幽门螺杆菌通过激活CagA/PIN1/BRD4轴促进胃癌肿瘤干细胞特性的机制研究

Helicobacter pylori infection causes chronic gastritis and eventually leads to gastric ulcers and cancer. The prevalence of Hp resistance to multiple antibiotics has increased significantly due to the widespread use of antibiotics. It is crucial to understand pathogenic mechanisms of Hp infection for developing new antibacterial drugs. We found that Hp infection enhances PIN1 activity. On one hand, PIN1 binds to CagA to promote its interaction with SHP2, on the other hand, PIN1 interacts with BRD4, which increases the transcription of cancer stem cell marker CD44. An inhibitory peptide which dissociates Brd4 from Pin1 suppresses the transcription of CD44. Furthermore, we found that BRD4 knockdown impairs tumorsphere formation of gastric cancer stem cells induced by Hp. Together, these data suggest that CagA/PIN1/BRD4 axis might affect Hp infection-induced gastric cancer. In this proposal, we will elucidate the molecular mechanism of increased PIN1 activity caused by Hp infection. We will also determine the pathogenic mechanism of CagA/PIN1/BRD4 axis on Hp infection from the cellular level and in vivo. Finally, we will investigate the effect of the inhibitory peptide on Hp infection. This study will unveil the pivotal roles of CagA/PIN1/BRD4 axis during Hp infection and shed lights on the pathogenic mechanism of Hp infection-induced gastric ulcers and cancer. This study will also provide new therapeutic approaches for the treatment of Hp-mediated gastric diseases by targeting the binding site between BRD4 and PIN1.

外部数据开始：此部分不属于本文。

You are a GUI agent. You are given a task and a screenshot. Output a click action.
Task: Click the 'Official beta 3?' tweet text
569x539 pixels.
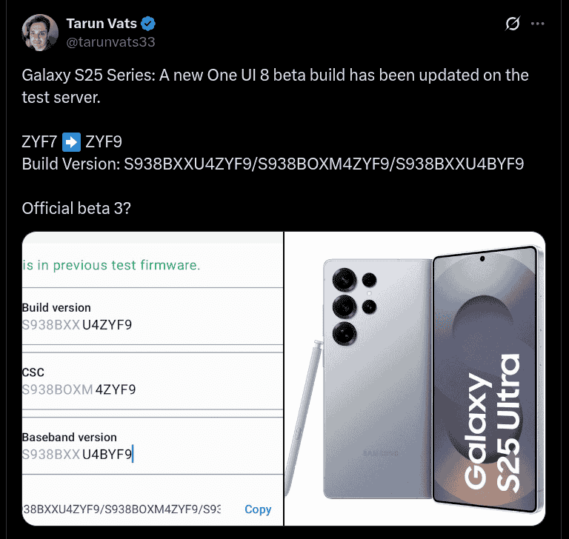click(76, 208)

幽门螺杆菌（Hp）感染易引起慢性胃炎，导致胃溃疡和胃癌。广泛使用抗生素令Hp耐药成为普遍现象，深入阐释Hp感染致病机制对寻找新型抗菌药物至关重要。我们前期研究显示：Hp感染激活PIN1：PIN1一方面结合CagA，促进CagA和SHP2的相互作用；另一方面PIN1结合BRD4，增强肿瘤干细胞标记物CD44的转录水平；阻断PIN1和BRD4相互作用的BRD4多肽下调CD44的表达。敲低BRD4抑制Hp诱导的胃癌肿瘤干细胞成球率。这些结果提示：CagA/PIN1/BRD4轴可能参与调控Hp感染致癌。我们从Hp激活PIN1的分子机制入手，在细胞水平及小鼠体内阐释CagA/PIN1/BRD4轴对Hp感染致病的调控作用，并初步探讨BRD4多肽干预Hp感染的效果。本研究不仅揭示Hp感染致病的新机制，也为将PIN1和BRD4结合位点作为治疗Hp感染的潜在药物靶点提供理论依据。

幽门螺杆菌（Hp）感染易引起慢性胃炎，导致胃溃疡和胃癌。广泛使用抗生素令Hp耐药成为普遍现象，深入阐释Hp感染致病机制对寻找新型抗菌药物至关重要。本研究主要发现幽门螺杆菌的毒力因子CagA与宿主细胞蛋白PIN1的相互影响：一方面CagA可以增强PIN1的活性；另一方面PIN1结合CagA可以促进CagA的蛋白稳定性及其与SHP2的相互作用。此外，抑制PIN1或阻断CagA与PIN1的相互作用降低Hp感染诱导的炎症反应。研究表明PIN1可能成为治疗幽门螺杆菌感染引起的胃炎的潜在药物靶点。